Collected data entries:
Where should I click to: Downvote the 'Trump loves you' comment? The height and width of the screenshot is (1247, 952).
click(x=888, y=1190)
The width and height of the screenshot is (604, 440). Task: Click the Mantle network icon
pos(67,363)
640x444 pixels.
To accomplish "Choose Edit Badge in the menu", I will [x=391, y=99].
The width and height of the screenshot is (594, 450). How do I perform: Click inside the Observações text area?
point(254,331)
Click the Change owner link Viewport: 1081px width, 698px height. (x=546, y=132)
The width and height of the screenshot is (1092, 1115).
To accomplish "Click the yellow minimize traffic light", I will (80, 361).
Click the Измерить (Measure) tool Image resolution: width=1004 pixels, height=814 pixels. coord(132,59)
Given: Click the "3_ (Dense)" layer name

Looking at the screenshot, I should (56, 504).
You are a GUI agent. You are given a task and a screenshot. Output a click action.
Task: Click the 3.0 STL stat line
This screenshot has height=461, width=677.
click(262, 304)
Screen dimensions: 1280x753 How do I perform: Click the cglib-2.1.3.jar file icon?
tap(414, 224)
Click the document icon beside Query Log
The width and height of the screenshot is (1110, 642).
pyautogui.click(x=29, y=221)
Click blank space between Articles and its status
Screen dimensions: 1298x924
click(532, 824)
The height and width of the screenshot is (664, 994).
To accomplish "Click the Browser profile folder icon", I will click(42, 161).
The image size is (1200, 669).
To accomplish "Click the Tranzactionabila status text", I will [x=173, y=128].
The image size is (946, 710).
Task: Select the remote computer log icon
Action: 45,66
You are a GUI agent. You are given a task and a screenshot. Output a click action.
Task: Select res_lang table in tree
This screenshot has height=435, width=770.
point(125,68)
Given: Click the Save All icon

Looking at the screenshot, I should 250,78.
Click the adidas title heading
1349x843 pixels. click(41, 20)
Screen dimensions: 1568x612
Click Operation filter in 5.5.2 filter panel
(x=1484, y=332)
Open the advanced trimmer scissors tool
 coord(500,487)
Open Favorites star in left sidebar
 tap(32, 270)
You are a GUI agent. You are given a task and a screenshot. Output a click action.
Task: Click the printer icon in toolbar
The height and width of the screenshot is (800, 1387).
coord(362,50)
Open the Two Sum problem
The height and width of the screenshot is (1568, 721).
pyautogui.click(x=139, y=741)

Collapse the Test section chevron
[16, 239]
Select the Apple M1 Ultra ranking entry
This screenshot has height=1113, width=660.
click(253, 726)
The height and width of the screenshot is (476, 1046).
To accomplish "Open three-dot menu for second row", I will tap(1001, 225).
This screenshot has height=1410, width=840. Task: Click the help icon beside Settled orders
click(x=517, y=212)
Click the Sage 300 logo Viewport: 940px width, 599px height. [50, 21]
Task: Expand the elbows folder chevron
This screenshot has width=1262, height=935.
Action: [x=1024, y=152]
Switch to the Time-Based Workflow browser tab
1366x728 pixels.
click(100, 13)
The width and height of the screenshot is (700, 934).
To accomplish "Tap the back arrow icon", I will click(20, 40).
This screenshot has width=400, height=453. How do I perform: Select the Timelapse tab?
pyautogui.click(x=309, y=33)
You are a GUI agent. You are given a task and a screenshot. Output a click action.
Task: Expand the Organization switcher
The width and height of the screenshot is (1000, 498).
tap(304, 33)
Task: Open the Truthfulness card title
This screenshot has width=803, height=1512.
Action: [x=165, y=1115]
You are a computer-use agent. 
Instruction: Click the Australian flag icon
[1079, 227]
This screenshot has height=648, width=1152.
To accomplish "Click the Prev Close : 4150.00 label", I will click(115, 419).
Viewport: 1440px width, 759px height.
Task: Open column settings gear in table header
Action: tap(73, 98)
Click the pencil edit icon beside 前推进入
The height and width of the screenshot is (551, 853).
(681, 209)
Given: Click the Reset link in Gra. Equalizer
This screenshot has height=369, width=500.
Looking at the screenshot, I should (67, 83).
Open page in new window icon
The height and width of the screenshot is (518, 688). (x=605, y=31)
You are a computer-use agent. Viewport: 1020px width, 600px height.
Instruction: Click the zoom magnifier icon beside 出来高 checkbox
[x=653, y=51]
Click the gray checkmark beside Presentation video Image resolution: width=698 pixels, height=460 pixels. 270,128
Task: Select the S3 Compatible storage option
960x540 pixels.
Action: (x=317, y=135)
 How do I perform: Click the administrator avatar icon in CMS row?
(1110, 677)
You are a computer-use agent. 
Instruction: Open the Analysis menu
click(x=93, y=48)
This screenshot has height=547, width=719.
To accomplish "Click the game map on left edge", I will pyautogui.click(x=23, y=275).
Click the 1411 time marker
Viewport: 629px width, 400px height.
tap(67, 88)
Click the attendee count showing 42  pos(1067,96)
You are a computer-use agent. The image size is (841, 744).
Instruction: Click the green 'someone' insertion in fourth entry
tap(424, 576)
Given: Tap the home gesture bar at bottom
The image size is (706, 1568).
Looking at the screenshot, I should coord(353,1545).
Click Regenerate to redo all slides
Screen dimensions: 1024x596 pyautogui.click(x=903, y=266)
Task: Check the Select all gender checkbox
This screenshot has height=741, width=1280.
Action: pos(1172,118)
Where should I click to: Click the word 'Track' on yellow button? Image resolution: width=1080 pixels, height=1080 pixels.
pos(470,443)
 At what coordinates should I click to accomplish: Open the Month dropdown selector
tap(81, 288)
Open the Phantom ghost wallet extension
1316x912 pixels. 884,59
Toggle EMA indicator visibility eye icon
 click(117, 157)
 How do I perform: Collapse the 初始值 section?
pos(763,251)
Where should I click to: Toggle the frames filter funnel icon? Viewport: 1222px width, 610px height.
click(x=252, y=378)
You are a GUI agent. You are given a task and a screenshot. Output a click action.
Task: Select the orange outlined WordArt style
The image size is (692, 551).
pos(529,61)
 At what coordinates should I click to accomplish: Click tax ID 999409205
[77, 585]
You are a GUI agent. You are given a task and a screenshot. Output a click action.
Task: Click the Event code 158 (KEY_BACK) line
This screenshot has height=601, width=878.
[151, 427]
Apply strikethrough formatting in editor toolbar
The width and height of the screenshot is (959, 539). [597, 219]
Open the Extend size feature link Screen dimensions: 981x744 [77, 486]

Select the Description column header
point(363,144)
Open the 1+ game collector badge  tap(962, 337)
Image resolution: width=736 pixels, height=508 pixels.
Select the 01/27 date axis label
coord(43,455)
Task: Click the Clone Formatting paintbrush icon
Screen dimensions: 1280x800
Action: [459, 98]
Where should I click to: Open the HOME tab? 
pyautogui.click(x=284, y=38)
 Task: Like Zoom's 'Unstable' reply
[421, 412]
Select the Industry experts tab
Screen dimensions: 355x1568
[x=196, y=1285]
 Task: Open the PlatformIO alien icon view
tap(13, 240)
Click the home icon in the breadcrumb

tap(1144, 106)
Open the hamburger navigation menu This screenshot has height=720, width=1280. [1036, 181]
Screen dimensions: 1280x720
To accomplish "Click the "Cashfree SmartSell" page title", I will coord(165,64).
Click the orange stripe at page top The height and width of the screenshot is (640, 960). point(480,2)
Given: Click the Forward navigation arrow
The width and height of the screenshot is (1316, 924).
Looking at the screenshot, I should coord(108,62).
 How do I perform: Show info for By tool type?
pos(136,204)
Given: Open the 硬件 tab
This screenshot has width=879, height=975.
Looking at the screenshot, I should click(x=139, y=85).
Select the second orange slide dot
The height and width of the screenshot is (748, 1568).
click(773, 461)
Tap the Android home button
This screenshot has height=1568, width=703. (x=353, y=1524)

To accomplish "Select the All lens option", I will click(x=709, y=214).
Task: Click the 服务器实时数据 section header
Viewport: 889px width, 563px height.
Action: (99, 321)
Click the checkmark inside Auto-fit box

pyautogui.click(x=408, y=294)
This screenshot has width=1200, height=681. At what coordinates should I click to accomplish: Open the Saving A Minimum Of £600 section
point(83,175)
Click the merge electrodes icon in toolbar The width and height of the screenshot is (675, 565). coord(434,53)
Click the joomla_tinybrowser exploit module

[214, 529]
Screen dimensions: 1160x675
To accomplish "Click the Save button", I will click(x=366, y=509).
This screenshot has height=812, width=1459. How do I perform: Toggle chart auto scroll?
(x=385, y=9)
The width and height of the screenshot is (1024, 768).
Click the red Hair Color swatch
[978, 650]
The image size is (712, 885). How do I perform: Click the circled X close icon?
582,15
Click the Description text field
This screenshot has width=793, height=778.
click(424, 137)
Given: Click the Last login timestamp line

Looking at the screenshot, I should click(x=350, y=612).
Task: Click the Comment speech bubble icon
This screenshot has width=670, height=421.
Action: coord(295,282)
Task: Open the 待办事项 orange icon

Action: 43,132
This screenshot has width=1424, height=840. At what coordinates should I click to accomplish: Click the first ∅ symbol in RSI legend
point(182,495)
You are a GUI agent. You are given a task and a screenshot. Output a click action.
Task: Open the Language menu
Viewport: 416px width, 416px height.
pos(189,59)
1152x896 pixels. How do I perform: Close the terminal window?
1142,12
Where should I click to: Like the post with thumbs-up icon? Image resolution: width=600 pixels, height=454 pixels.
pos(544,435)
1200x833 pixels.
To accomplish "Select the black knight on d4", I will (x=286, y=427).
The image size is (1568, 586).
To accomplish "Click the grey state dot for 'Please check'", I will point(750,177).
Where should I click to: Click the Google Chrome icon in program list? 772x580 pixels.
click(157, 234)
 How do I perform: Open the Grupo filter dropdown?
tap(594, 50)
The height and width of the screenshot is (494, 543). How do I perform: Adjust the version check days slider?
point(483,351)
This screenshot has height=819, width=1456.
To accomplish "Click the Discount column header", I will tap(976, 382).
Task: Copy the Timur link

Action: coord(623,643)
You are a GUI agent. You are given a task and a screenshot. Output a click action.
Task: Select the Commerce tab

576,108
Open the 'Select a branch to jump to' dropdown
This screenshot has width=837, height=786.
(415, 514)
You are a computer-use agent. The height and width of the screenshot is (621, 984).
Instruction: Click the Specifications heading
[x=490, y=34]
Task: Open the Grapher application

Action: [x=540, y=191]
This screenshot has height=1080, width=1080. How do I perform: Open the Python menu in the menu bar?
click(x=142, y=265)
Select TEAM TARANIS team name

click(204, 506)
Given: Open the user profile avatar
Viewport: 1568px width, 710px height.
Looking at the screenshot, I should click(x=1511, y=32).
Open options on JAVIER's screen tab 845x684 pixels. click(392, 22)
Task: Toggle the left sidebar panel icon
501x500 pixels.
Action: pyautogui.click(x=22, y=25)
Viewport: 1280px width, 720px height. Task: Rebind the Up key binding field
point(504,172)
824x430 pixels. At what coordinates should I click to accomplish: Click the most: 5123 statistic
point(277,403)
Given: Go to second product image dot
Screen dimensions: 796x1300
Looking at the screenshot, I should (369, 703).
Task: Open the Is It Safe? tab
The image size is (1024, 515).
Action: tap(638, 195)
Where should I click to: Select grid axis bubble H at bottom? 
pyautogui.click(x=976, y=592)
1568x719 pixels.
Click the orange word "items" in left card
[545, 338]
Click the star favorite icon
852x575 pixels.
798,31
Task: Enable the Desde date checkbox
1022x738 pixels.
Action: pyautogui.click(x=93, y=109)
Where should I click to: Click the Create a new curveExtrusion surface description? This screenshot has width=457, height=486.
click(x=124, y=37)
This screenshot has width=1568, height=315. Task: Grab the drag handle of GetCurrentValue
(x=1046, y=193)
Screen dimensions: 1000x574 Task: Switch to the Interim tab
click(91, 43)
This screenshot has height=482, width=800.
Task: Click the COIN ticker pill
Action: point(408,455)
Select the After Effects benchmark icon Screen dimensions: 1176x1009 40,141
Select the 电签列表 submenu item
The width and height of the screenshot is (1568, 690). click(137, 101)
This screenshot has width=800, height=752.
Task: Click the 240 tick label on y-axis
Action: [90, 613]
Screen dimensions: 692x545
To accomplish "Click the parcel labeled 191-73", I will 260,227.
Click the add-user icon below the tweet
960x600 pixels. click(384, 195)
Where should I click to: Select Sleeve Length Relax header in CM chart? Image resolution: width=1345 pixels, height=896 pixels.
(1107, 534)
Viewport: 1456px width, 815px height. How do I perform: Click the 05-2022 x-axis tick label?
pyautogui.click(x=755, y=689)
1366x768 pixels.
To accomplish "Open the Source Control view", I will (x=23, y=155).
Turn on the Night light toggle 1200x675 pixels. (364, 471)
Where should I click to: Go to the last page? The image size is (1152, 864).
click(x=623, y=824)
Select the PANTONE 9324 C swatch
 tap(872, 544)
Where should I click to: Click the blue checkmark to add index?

- Work required:
What are the lines, exactly as written above, from the line with "Screen dimensions: 1298x924" to the line with "Screen dimensions: 1568x612", both included? Output only those.

- Written answer:
Screen dimensions: 1298x924
click(532, 824)
The height and width of the screenshot is (664, 994).
To accomplish "Click the Browser profile folder icon", I will click(42, 161).
The image size is (1200, 669).
To accomplish "Click the Tranzactionabila status text", I will [x=173, y=128].
The image size is (946, 710).
Task: Select the remote computer log icon
Action: 45,66
You are a GUI agent. You are given a task and a screenshot. Output a click action.
Task: Select res_lang table in tree
This screenshot has height=435, width=770.
point(125,68)
Given: Click the Save All icon

Looking at the screenshot, I should 250,78.
Click the adidas title heading
1349x843 pixels. click(41, 20)
Screen dimensions: 1568x612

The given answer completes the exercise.